Directions for this task -
Will you write out, word for word, every line from the one with "Task: Switch to the Page Titles tab" to the final line of the data below, with the pictures left out?

Data for this task -
● ● ● ● ● ● ●

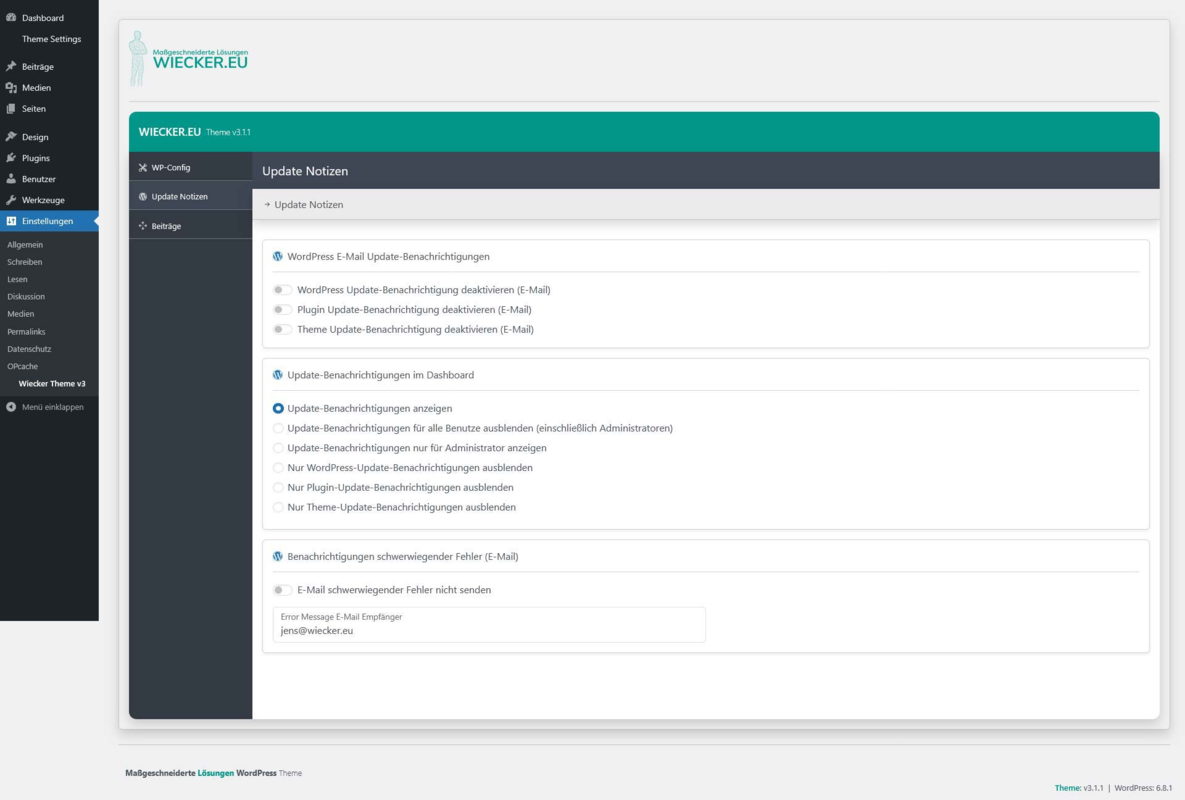Click the Design brush icon
Screen dimensions: 1185x800
[x=11, y=137]
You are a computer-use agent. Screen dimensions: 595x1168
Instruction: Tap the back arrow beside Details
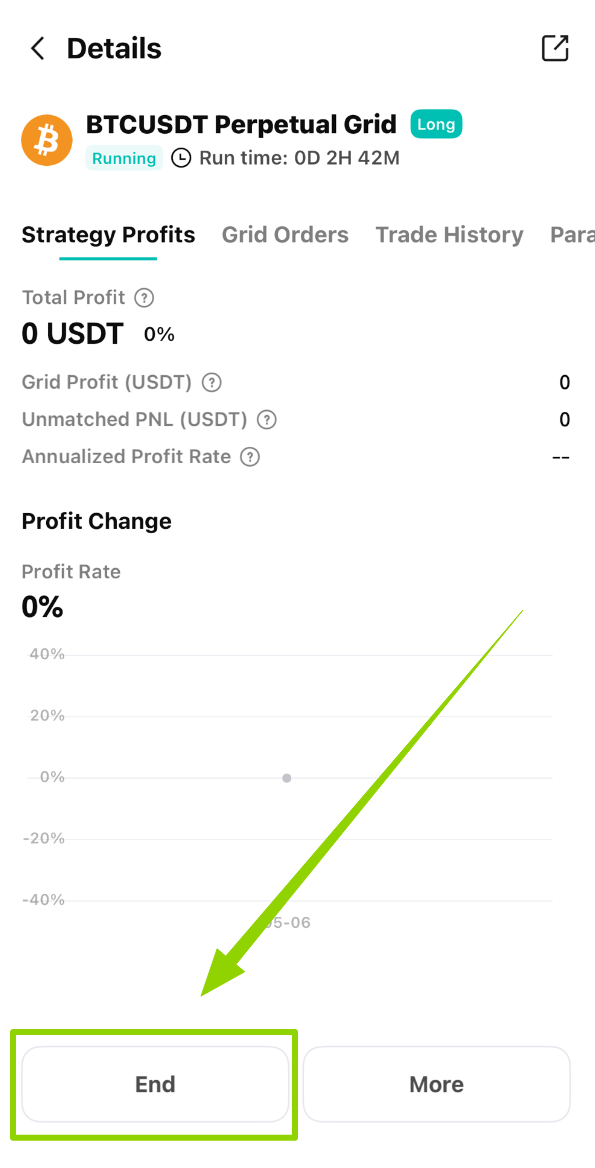(36, 49)
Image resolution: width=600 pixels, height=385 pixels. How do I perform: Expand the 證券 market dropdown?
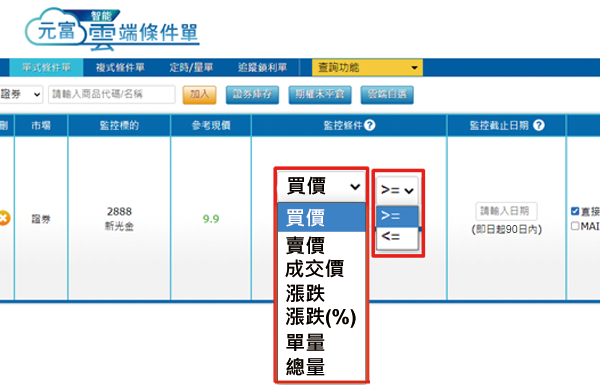(x=21, y=94)
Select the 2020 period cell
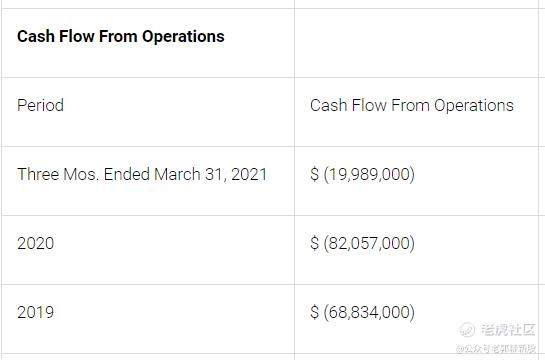This screenshot has width=545, height=360. coord(148,250)
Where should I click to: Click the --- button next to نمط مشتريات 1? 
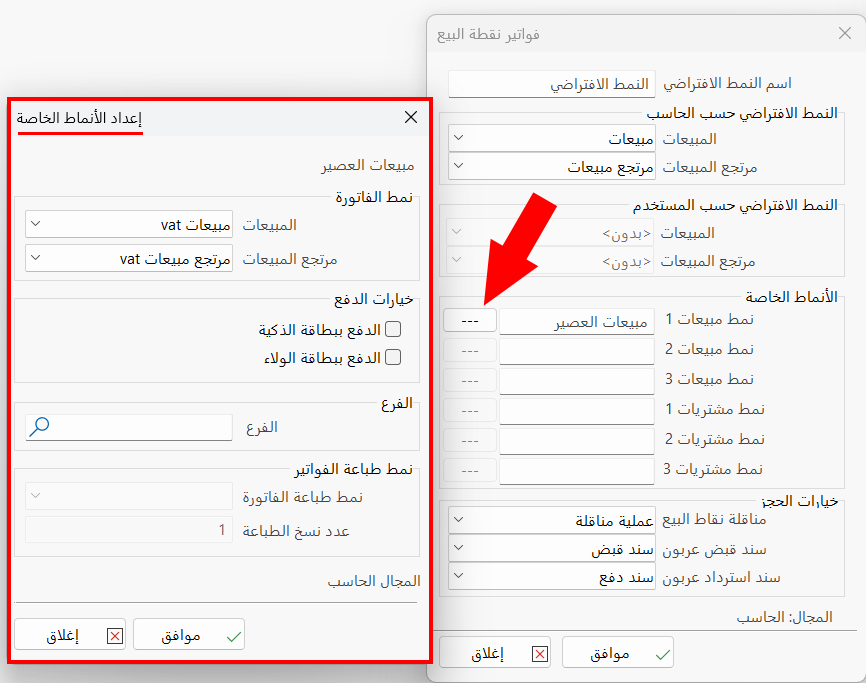(x=469, y=410)
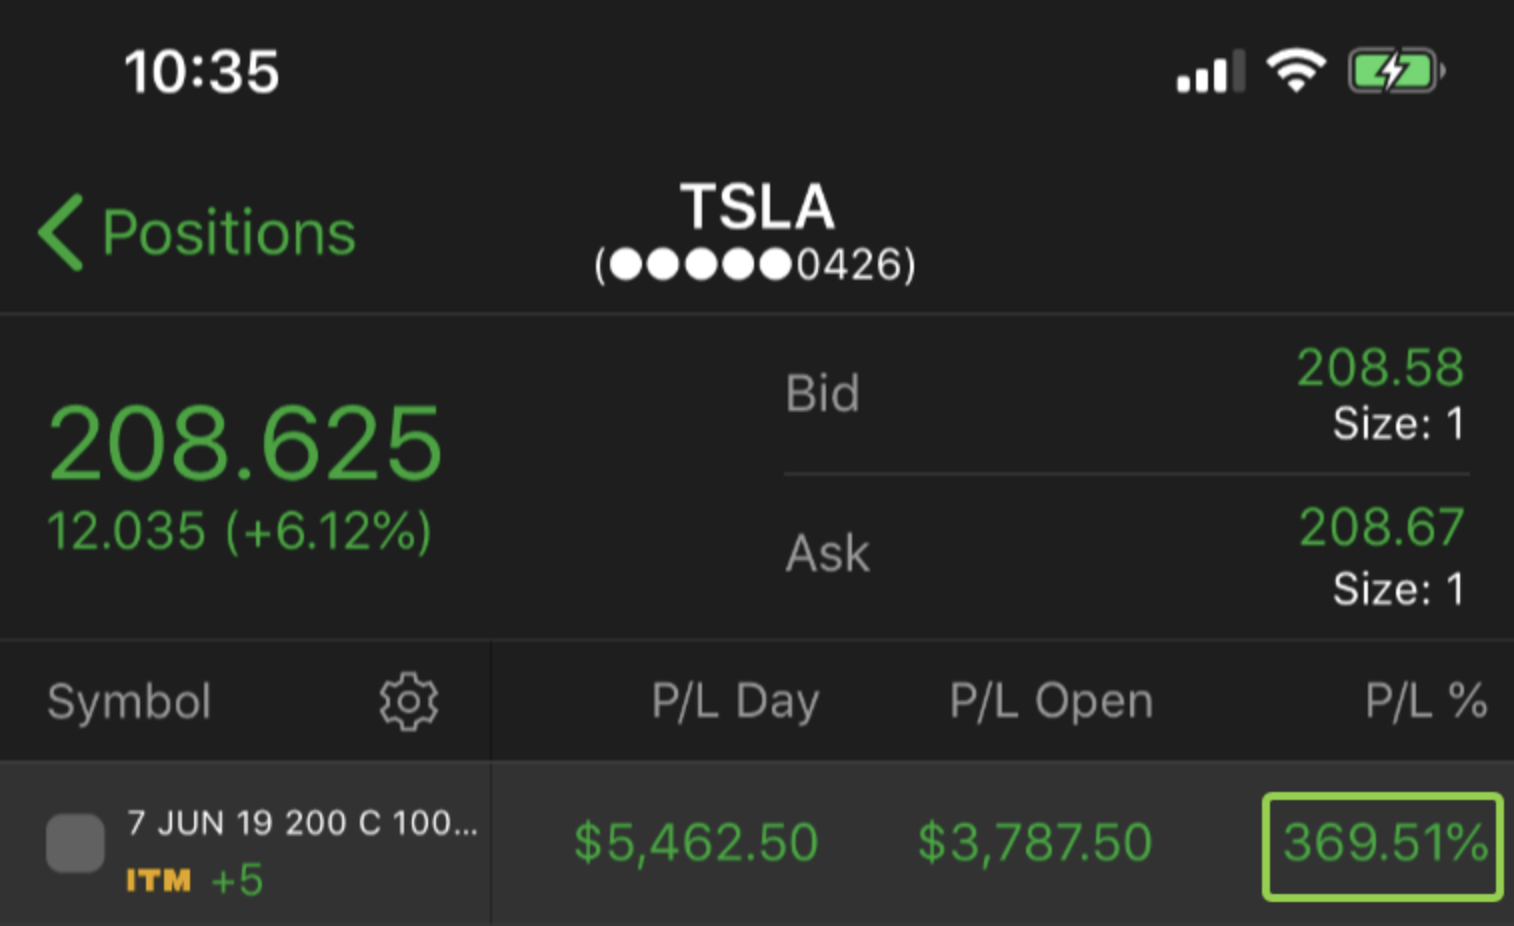Go back to Positions list
This screenshot has width=1514, height=926.
pos(228,233)
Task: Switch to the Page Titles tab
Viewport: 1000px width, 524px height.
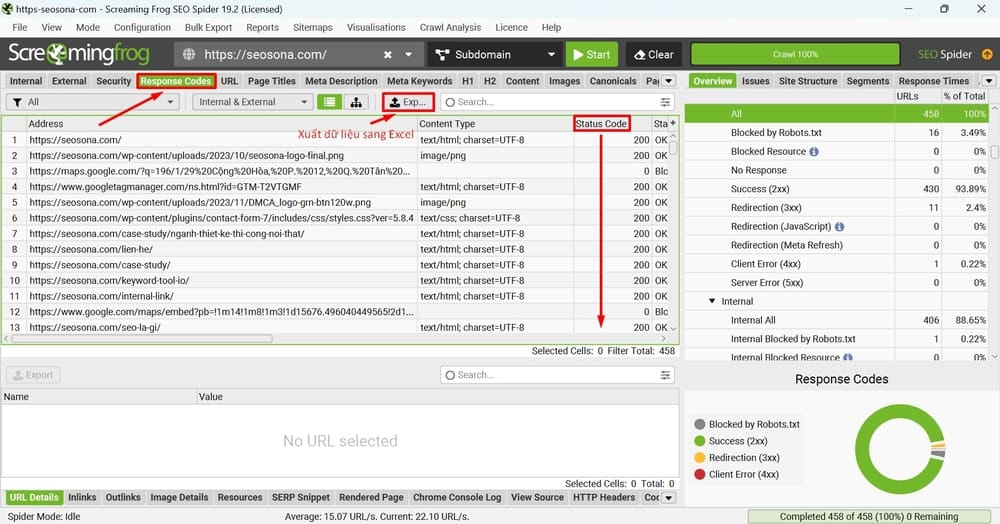Action: pyautogui.click(x=271, y=81)
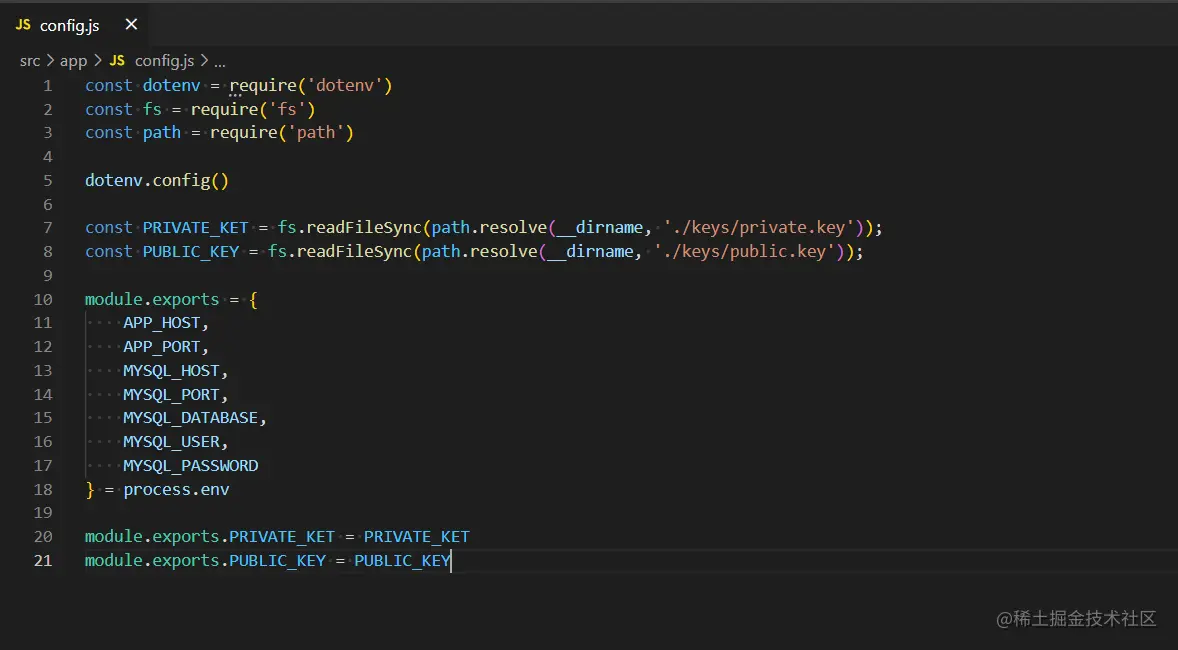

● ● ● ● ● ● ●

Solution for this task -
Task: Switch to the Page Titles tab
Viewport: 1000px width, 524px height.
Action: pyautogui.click(x=271, y=81)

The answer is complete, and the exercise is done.